As a Chinese proverb frequently cited in emergency management literature reminds us: "The best time to plant a tree was twenty years ago. The second best time is now."
[short pause]
You now have the conceptual tools to answer that question, and to change the answer. The work of preparedness is never finished, because the threats evolve, the organisation changes, people turn over, and the comfortable assumption that "it won't happen here" creeps back in the moment you stop actively resisting it. High-reliability organisations understand this. They know that safety is not a state you achieve. It is a condition you maintain through continuous, deliberate, often uncomfortable attention to the possibility that you might be wrong about what you think you know.
[short pause]
If a major crisis struck your organisation tomorrow, what is the single decision already made, a policy adopted, a system designed, a capability neglected, that would most shape the outcome? What would it take to change that decision now, while there is still time?
[short pause]
Let's bring these ideas together. High-reliability organisations distinguish themselves not through confidence in their systems but through chronic wariness and collective mindfulness, five principles that keep organisational attention tuned to weak signals of emerging failure. Proactive vulnerability assessment applies the Swiss Cheese Model forward rather than backward, identifying where defence layers are weak and, critically, where weaknesses in multiple layers align to create compound failure paths.
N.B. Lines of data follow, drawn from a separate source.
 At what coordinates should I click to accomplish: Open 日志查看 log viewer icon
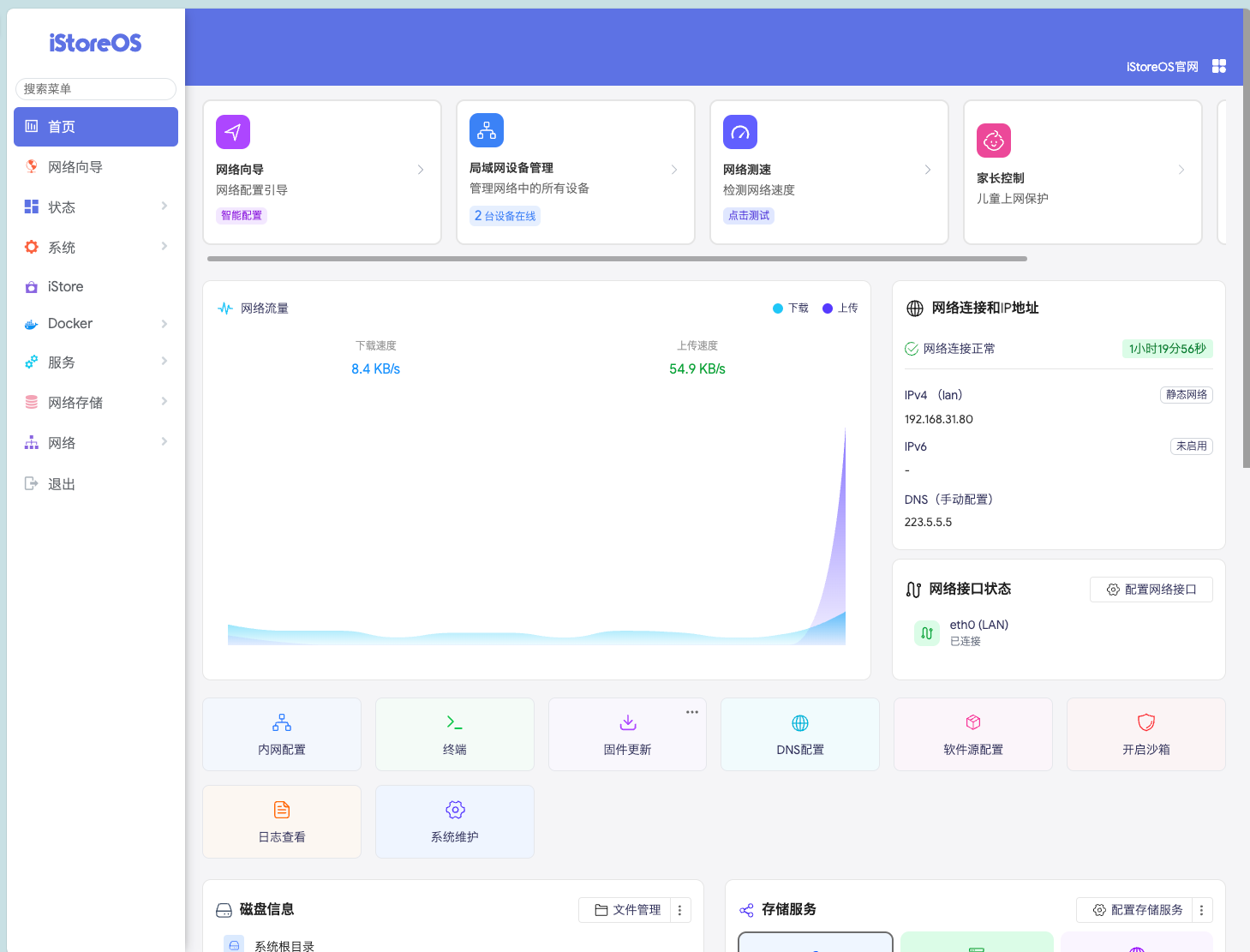(281, 811)
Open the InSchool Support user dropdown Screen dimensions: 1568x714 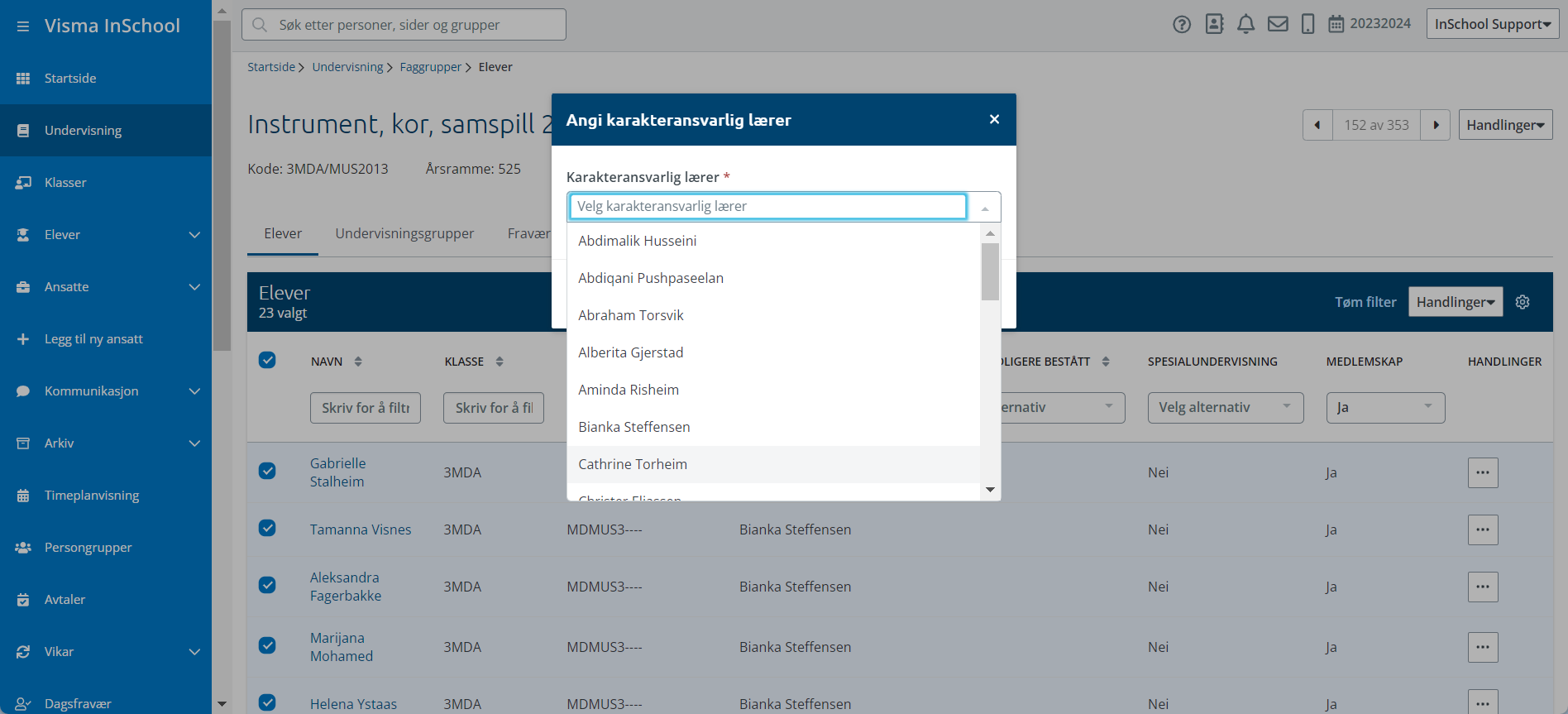coord(1492,24)
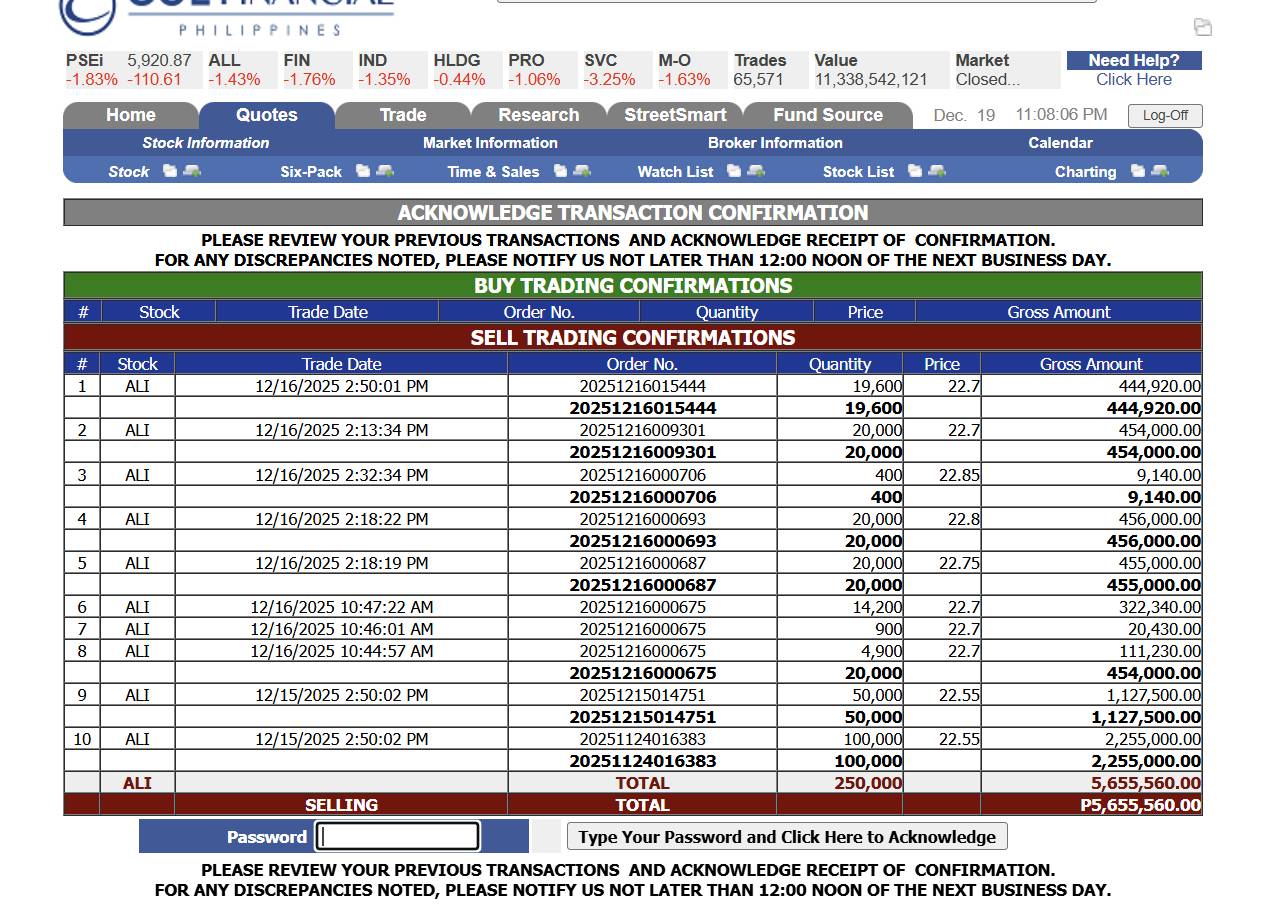Click the new-window icon beside Stock
Image resolution: width=1282 pixels, height=924 pixels.
(x=170, y=171)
Effective crisis exercises must create the conditions that make real crises difficult: cognitive load, ambiguity, time pressure, stakeholder conflict, fatigue, and novel scenarios that cannot be solved by following the existing plan. Near-miss reporting systems are among the most powerful preparedness tools available, but only when workers have autonomy, are involved in analysis, and see visible organisational responses to their reports.
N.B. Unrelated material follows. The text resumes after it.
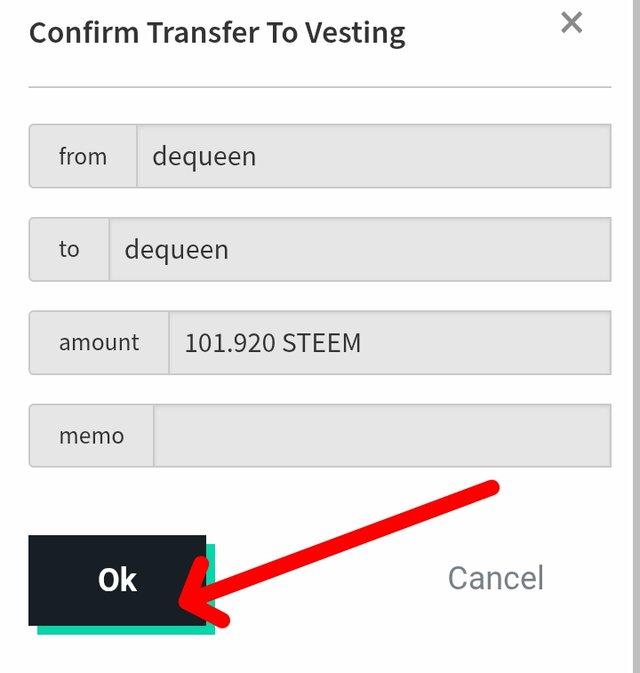This screenshot has width=640, height=673.
Task: Click the 'from' label box
Action: (x=83, y=156)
Crisis readiness is a dynamic condition encompassing multilevel efficacy, mental adaptability, and emotional leadership. Training and plans contribute to readiness but do not constitute it. Organisational resilience depends on learning not only from crises but from normal operations and minor events. The organisations that treat everyday anomalies as data build the deepest adaptive capacity. And every major framework in this course, Reason, Klein, Weick, Dekker, Boin, can be applied proactively to design systems, training, cultures, and governance structures that shape crisis outcomes before crises begin.
[short pause]
You began this course learning to recognise crises. You studied how leaders decide under pressure, how communication shapes collective action, how teams coordinate and fragment, how fatigue and stress degrade performance, and how organisations succeed or fail at learning from their experiences. In this final chapter, you reversed the entire arc, applying everything you have learned to the question of what should happen before the crisis starts. Carry these frameworks forward. The organisations you lead, the systems you design, and the cultures you shape will determine how the next crisis unfolds, not on the day it arrives, but in the months and years before it. That work begins now.